You don’t have to be body positive all the time
It’s ok to be body positive and also have bad body days.
This is something I’ve come to realise since becoming pregnant, but mainly since having a baby and adjusting to my “new” body. Now, for the most part, I am in total awe and adoration of my body for growing an entire human being, giving birth to it and keeping it alive. Sure, it’s more wobbly now, and there’s this extra bit of skin which I’ve had to get used to, but it did a bloody incredible thing, and continues to do so on a daily basis.
However, there are moments where I do find myself critiquing it and getting annoyed at the fact I can’t fit into my old jeans yet (though why anyone would want to wear denim in this weather unless it’s in hot pant form is beyond me). There was a slight moment of…sadness? annoyance? frustration? when I had to select the size up on ASOS when ordering some post-baby outfits. But I don’t think it’s realistic to not expect any of those feelings, especially as a woman.
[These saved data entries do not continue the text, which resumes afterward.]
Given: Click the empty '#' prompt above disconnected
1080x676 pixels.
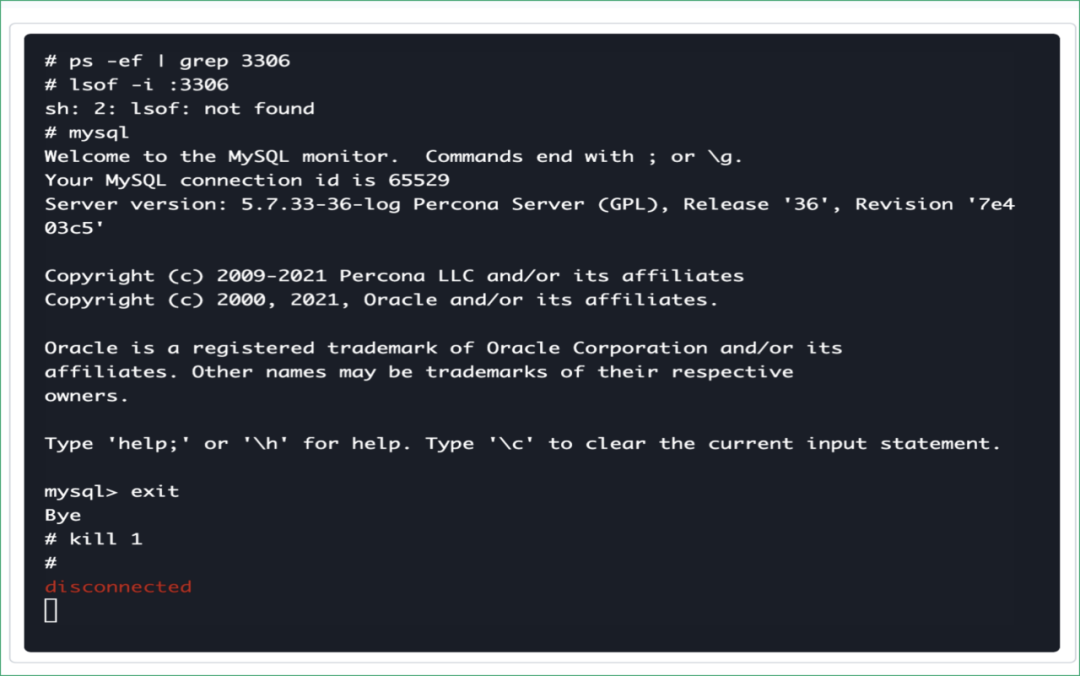Looking at the screenshot, I should tap(51, 564).

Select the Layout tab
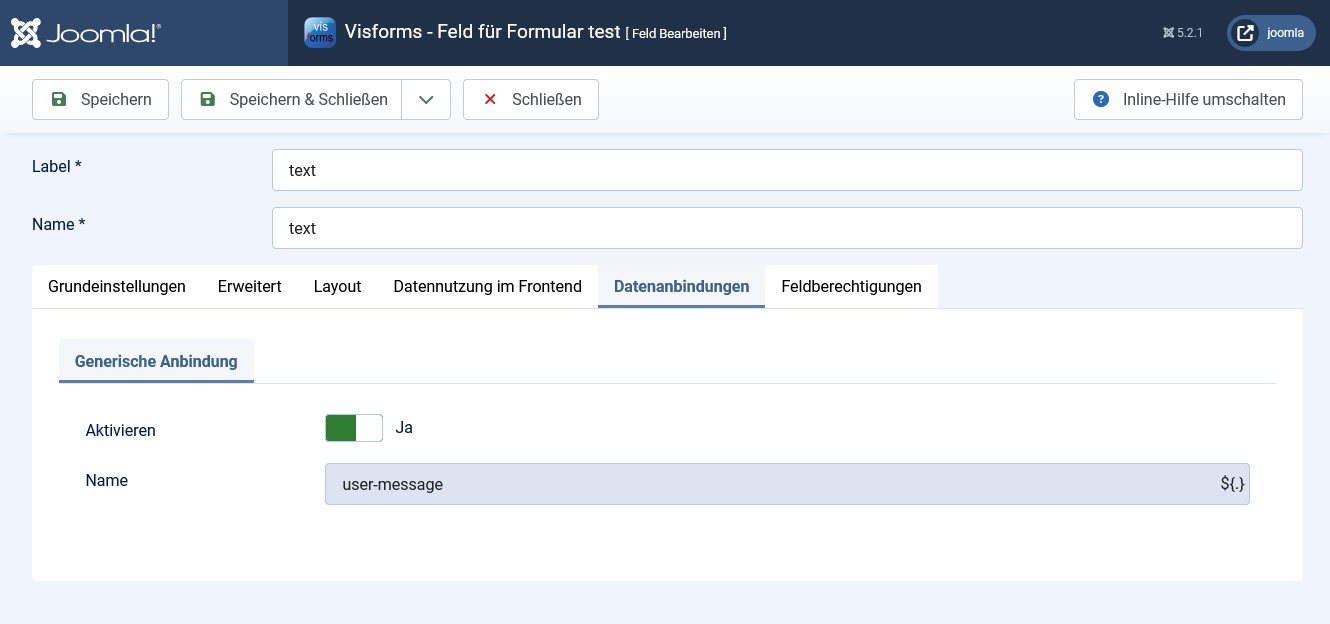pyautogui.click(x=337, y=286)
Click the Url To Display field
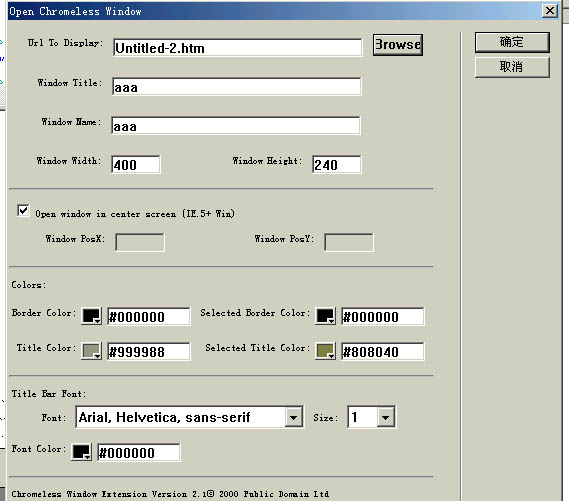 pyautogui.click(x=237, y=48)
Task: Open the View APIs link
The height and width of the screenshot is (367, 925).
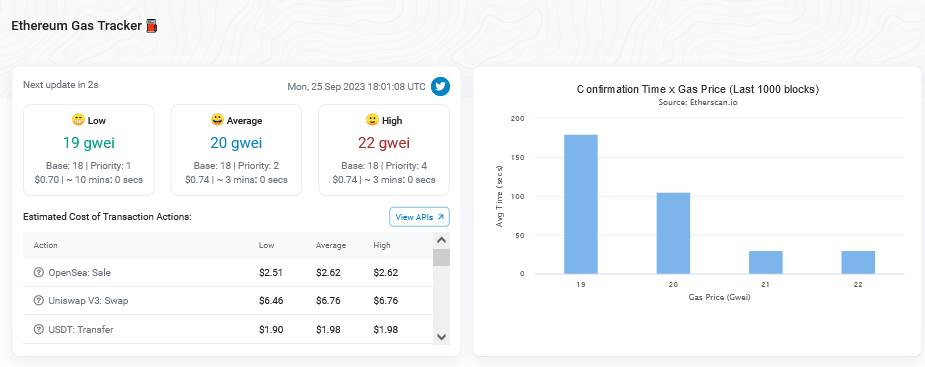Action: tap(419, 217)
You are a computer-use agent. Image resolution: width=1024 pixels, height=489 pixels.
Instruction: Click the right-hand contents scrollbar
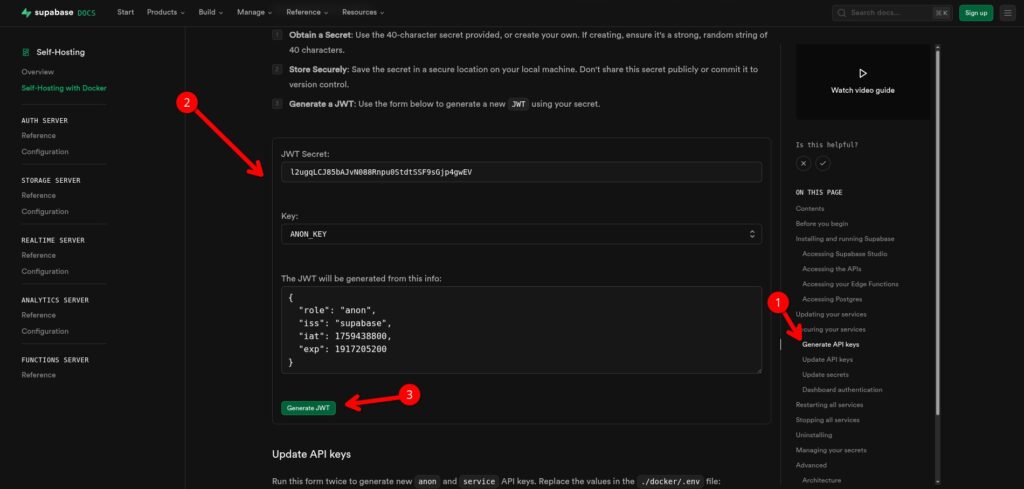(938, 232)
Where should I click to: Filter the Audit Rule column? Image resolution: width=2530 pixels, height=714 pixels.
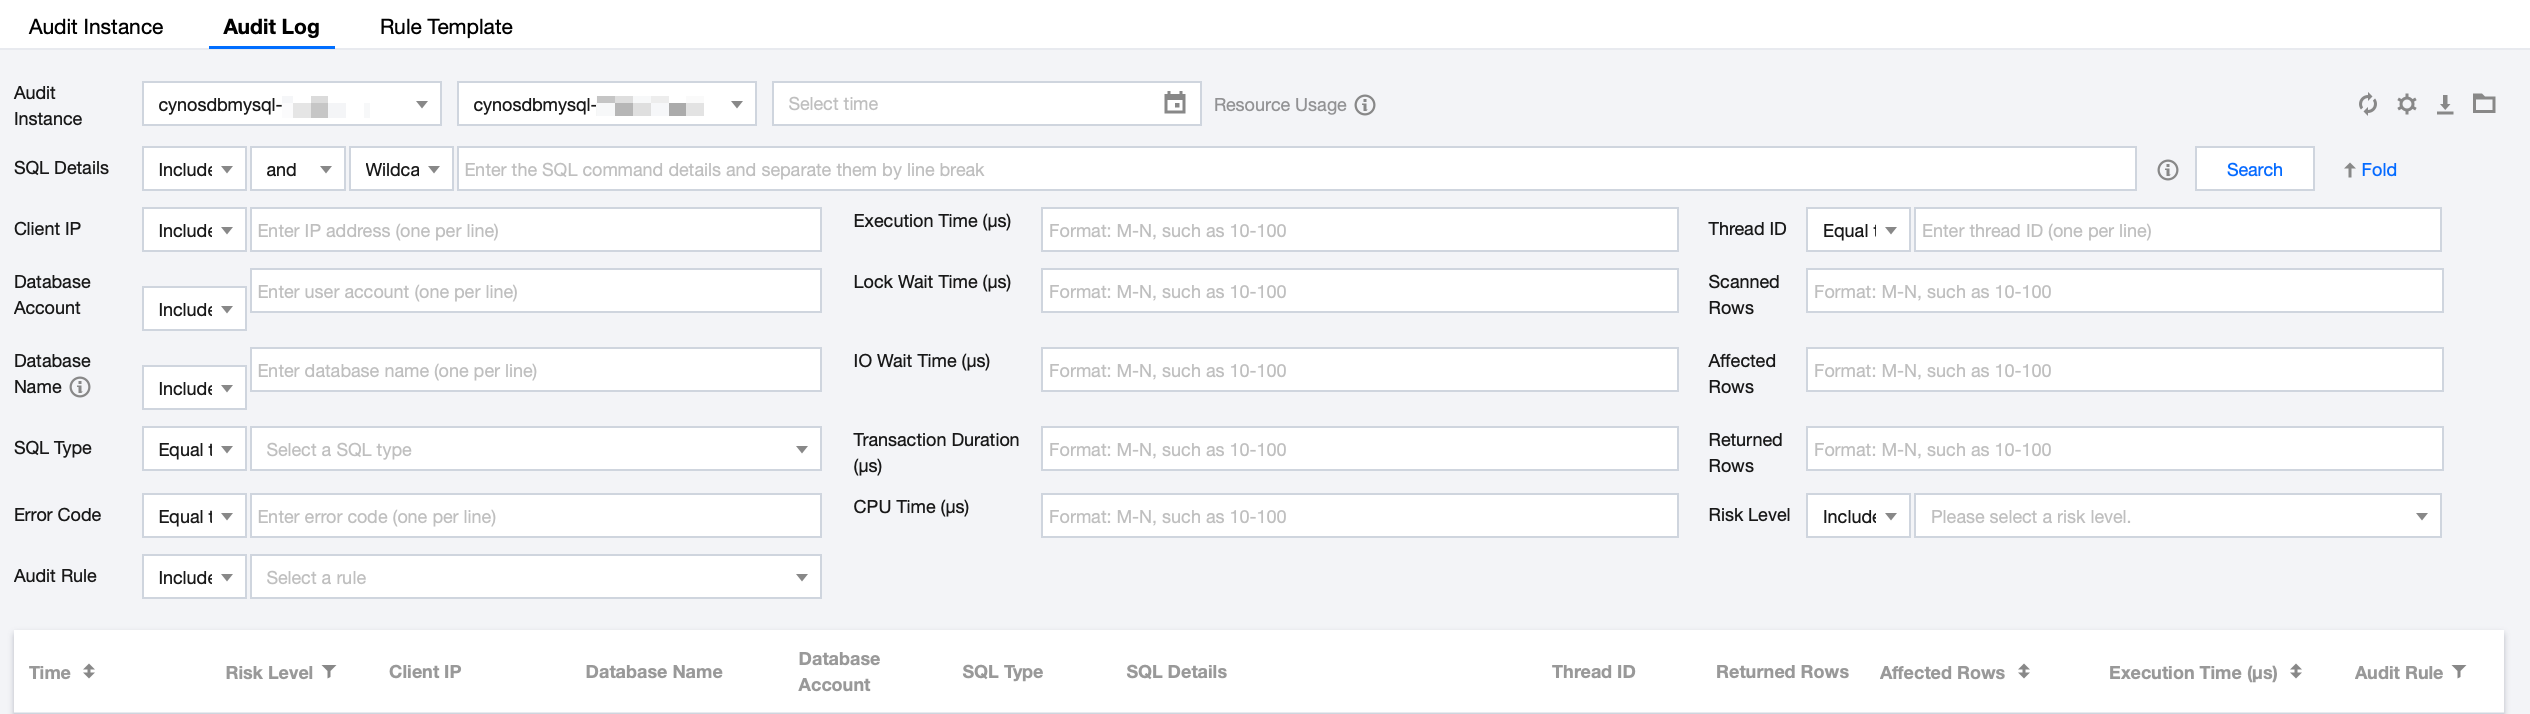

We’re constantly monitored and judged when it comes to our bodies, so it’s only natural that we’ve internalised some of that judgment and have the odd moment where we turn it upon ourselves. For me, it’s when I see “old” photos of myself, or when I made the mistake of trying on pre-pregnancy clothes three weeks after giving birth. Warning to all - don’t do it. Keep those garments locked away out of sight until you’re feeling emotionally more resilient.
Like most (if not every) person, I’ve had a complicated relationship with my body during my 31 years on this planet, but in the last few years I’ve been able to appreciate it for what it can do more than judge it for things it is lacking. So, other than the occasional wobble when I have felt like nothing in my wardrobe fits or looks right - probably more so due to the fact it’s been hotter than the Sahara in the UK and I haven’t wanted to wear anything other than some form of thin, floaty muumuu - I am making a conscious effort every day to thank my body for what it’s done and does, rather than prod and poke at it’s “flaws”.
But I’ll still have days when I’ll yearn for the day I could fit into a size 8 body-con dress, or when I wish the extra stomach roll would f**k off. And that’s ok. No one is perfect, even when comes to body positivity.